*** Opening DATA ***
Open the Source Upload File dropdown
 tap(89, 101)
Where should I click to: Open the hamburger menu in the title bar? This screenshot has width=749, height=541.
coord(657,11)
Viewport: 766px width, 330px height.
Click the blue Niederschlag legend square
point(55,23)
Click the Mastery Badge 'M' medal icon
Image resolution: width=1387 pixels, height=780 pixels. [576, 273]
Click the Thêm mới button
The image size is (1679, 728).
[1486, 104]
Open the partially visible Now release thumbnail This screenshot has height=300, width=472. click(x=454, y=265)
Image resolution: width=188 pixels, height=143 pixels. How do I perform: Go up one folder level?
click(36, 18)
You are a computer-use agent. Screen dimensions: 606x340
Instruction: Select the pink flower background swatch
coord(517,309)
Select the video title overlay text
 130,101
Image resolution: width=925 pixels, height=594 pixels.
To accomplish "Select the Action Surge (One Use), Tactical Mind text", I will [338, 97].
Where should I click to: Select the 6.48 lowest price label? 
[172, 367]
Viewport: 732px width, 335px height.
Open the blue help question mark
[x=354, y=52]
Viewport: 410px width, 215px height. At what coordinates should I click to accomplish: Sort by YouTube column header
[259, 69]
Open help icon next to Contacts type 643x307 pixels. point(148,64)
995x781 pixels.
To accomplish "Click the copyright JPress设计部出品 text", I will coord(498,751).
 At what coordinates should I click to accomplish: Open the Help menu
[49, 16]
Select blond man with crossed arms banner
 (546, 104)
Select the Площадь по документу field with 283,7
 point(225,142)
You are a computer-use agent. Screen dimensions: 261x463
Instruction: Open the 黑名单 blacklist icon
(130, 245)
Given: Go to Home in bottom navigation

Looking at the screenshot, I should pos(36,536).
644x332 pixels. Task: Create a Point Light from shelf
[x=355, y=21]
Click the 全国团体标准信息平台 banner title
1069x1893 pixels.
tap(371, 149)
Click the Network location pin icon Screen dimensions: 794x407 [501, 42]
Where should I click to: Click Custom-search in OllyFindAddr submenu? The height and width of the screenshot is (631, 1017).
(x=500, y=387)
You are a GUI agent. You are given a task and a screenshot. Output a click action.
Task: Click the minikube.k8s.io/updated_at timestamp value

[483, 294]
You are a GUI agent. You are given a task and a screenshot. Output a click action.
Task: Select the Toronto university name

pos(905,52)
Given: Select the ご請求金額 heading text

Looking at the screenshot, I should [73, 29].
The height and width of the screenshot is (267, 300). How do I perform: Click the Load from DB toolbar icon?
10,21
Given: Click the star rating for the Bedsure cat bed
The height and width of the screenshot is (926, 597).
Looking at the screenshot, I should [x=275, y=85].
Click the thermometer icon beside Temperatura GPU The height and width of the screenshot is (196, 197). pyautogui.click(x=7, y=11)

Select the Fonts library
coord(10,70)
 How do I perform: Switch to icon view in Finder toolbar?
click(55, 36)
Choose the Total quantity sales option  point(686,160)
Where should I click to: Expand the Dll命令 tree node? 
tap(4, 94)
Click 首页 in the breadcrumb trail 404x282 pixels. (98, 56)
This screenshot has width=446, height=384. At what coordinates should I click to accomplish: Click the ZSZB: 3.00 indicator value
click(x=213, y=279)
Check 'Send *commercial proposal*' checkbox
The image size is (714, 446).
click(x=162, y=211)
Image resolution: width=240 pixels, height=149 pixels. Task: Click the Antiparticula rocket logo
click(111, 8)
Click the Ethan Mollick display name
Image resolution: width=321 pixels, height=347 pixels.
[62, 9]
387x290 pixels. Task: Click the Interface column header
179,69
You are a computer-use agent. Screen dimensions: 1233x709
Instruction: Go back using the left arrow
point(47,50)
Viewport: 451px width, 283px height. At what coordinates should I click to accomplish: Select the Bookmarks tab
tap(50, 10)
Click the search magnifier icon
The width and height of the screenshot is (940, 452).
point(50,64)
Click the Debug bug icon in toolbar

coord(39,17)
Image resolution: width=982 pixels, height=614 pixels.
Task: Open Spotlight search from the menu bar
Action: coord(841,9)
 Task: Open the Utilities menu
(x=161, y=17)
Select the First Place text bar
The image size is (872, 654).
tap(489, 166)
*** Closing DATA ***
WHAT YOU SHOULD DO: Lines above with "dimensions": state how many, nothing more.

RESULT OF THIS TASK: 4